Excerpted passage:

>>>

“I missed three chapters in math when I was out sick. No way can I catch up!”
“Tom broke up with me. It hurts so much!”
“I didn’t make the school play. Why did I even try out?”
It’s never easy to see your teenager suffer a setback, but hard times come to everyone. Instead of overprotecting your teens or rushing in with ready solutions, it’s better to teach them how to be strong and self reliant so they don’t give up when calamity strikes.
Kenneth R. Ginsburg, MD, associate professor of pediatrics at the University of Pennsylvania School of Medicine, and author of A Parent’s Guide to Building Resilience in Children and Teens, offers tips for turning whiners into winners.
#1. Give your child unconditional love.
If you judge your teen based on his school performance or athletic prowess, you risk raising either a rebel or a perfectionist, says Dr. Ginsburg. Instead, hold high expectations for him to be a good person, and encourage values like integrity, empathy, and perseverance.
When Cory G. injured his knees in a game, he wasn’t able to finish the basketball season. It was a major disappointment since he was co-captain of his team, yet his parents urged him to attend every practice and cheer at every game. He did so, earning new respect from his teammates. “We tell our kids that character and honor will pull you through,” says Cory’s mom, Tricia.

<<<

The data:
>>>

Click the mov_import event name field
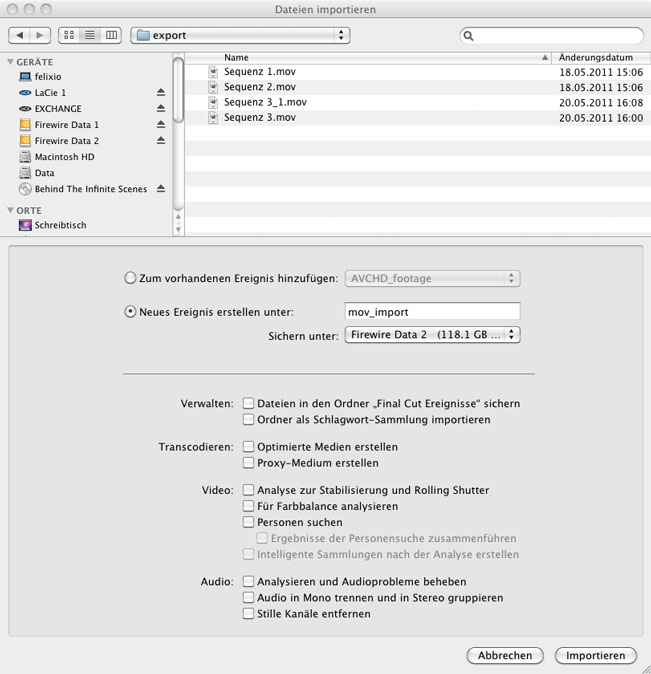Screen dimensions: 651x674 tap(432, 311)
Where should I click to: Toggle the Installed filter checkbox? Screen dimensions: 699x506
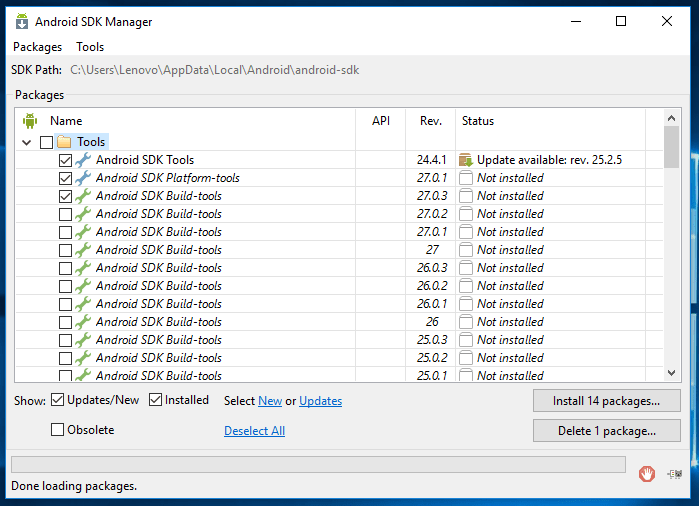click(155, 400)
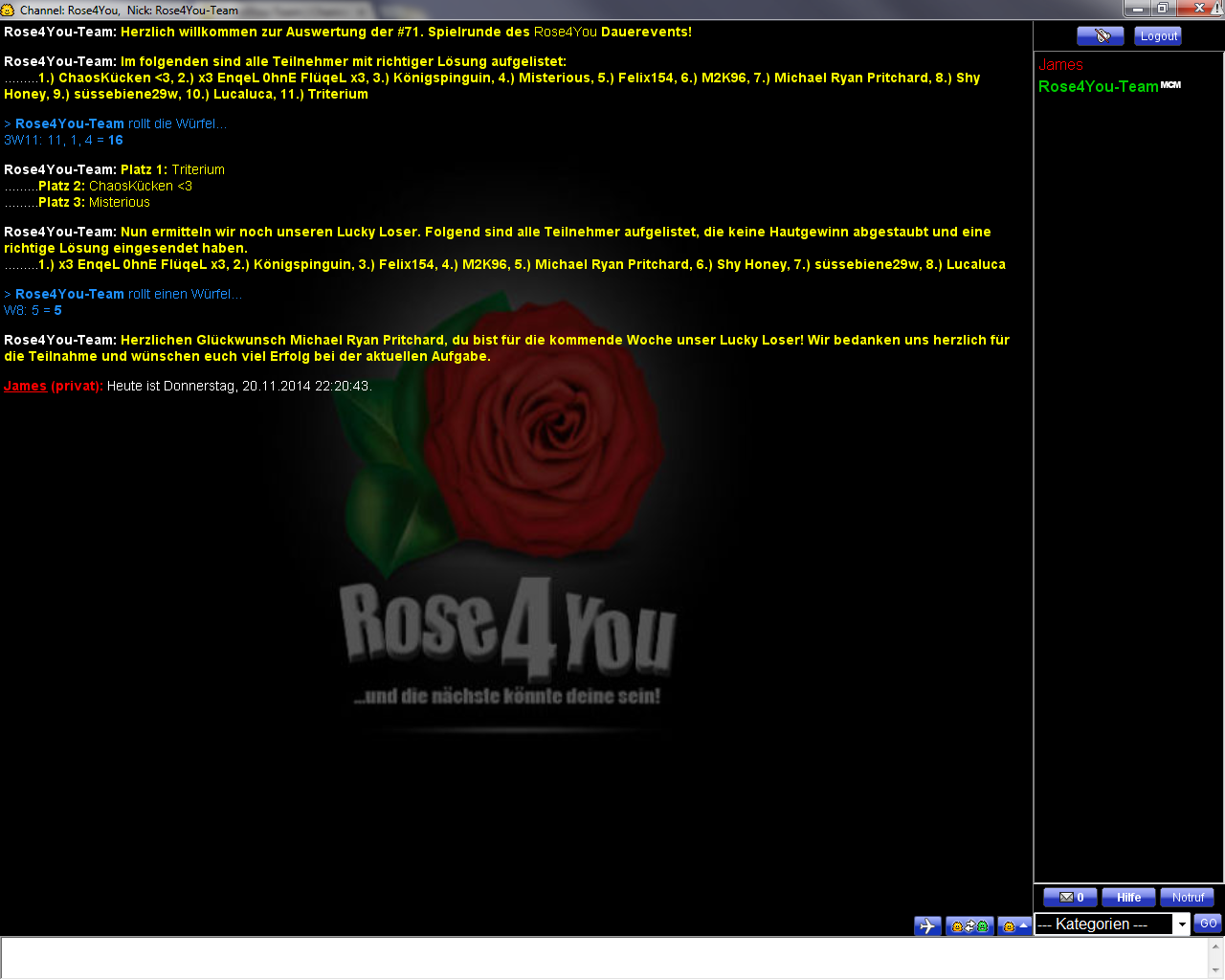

<<<

Task details:
Answer these about the article on teen resilience:
(a) What is Kenneth R. Ginsburg's job at the University of Pennsylvania School of Medicine?
(b) What two kinds of teen might parents raise if they judge a teen by school performance or athletic skill?
(c) Why couldn't Cory G. finish the basketball season?

Written reply:
(a) He is an associate professor of pediatrics.
(b) A rebel or a perfectionist.
(c) He hurt his knees in a game.